Dr KRA MJ Widijatmoko SH SpN

Lisza Nurchayatie SH MKn

 

 

Transformasi hukum korporasi di Indonesia telah bergeser secara signifikan dari sistem manual yang birokratis menuju digitalisasi yang menuntut akurasi dan transparansi tinggi. Dalam konteks Perseroan Terbatas (PT), pemindahan hak atas saham bukan sekadar transaksi komersial antara penjual dan pembeli, melainkan sebuah proses hukum berantai yang melibatkan validitas akta, pencatatan internal oleh organ perseroan, hingga pelaporan publik kepada negara melalui sistem Administrasi Hukum Umum (AHU) Online. Berdasarkan Undang-Undang Nomor 40 Tahun 2007 tentang Perseroan Terbatas (UUPT) yang telah diperbarui melalui Undang-Undang Nomor 6 Tahun 2023 (UU Cipta Kerja), keabsahan pemindahan hak atas saham terhadap pihak ketiga dan perseroan itu sendiri sangat bergantung pada kepatuhan terhadap prosedur pencatatan yang bersifat imperatif.

 

Ketentuan hukum di Indonesia mengklasifikasikan saham sebagai benda bergerak yang memberikan hak-hak subjektif kepada pemiliknya, seperti hak suara, hak dividen, dan hak atas sisa kekayaan likuidasi. Namun, berbeda dengan benda bergerak berwujud, peralihan hak milik atas saham atas nama memerlukan formalitas administratif yang ketat guna menjamin kepastian hukum bagi kreditor, investor, dan otoritas pengawas.

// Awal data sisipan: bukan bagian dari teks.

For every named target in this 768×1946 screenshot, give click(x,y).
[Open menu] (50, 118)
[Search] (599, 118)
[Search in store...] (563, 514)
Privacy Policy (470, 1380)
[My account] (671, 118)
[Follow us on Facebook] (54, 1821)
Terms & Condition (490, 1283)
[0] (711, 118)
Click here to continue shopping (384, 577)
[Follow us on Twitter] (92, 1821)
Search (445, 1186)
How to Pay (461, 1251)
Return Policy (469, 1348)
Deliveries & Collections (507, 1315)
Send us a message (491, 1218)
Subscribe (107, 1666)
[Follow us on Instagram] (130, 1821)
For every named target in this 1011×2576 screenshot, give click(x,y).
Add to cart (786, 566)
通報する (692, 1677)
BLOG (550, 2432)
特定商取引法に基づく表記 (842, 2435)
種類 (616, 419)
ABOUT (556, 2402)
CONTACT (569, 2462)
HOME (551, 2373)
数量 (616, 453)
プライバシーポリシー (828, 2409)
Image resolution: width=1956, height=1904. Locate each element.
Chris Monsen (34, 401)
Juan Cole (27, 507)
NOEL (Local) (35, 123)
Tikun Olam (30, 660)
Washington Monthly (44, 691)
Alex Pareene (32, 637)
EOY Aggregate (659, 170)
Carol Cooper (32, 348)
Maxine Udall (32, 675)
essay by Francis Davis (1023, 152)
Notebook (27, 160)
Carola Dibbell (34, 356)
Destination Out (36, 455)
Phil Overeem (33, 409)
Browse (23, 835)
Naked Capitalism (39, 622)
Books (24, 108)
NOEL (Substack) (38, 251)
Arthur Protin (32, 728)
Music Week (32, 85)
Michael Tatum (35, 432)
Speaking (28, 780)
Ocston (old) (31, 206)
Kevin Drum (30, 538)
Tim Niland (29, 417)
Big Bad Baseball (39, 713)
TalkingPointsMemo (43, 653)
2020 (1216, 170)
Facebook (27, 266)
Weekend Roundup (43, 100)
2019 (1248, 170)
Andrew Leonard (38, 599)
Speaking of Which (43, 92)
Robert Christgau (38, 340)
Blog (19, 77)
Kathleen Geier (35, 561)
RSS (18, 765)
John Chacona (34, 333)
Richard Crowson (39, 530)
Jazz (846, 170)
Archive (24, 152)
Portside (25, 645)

Persoalan mengenai siapa pihak yang wajib dan bertanggung jawab untuk mengajukan pencatatan pemindahan hak menjadi sangat krusial, mengingat kelalaian dalam proses ini dapat mengakibatkan degradasi hak kepemilikan menjadi sekadar klaim kontraktual yang tidak diakui oleh perseroan.

 

Landasan Yuridis dan Mekanisme Pemindahan Hak atas Saham.

 

Eksistensi saham dalam sebuah perseroan merupakan representasi dari modal yang ditempatkan dan disetor, yang secara hukum melekat pada subjek hukum tertentu. Pasal 56 UUPT secara tegas mengatur bahwa pemindahan hak atas saham atas nama wajib dilakukan dengan akta pemindahan hak. Akta ini dapat berupa akta otentik yang dibuat di hadapan notaris maupun akta di bawah tangan yang dibuat oleh para pihak. Penggunaan akta notaris seringkali menjadi preferensi utama dalam transaksi korporasi berskala besar karena memberikan kekuatan pembuktian yang sempurna dan merupakan syarat prasyarat dalam penginputan data ke sistem AHU Online.

 

Secara normatif, pemindahan hak atas saham dimulai dari adanya hubungan hukum yang melandasinya, seperti jual beli, tukar menukar, hibah, atau peralihan karena hukum seperti kewarisan. Dalam transaksi jual beli, hubungan hukum tersebut bersifat obligatoir, di mana penjual berkewajiban menyerahkan hak milik atas saham dan pembeli berkewajiban membayar harga yang disepakati. Namun, penyerahan (levering) saham atas nama tidak terjadi hanya dengan penyerahan fisik surat saham, melainkan melalui penandatanganan akta pemindahan hak dan pencatatannya dalam Daftar Pemegang Saham (DPS).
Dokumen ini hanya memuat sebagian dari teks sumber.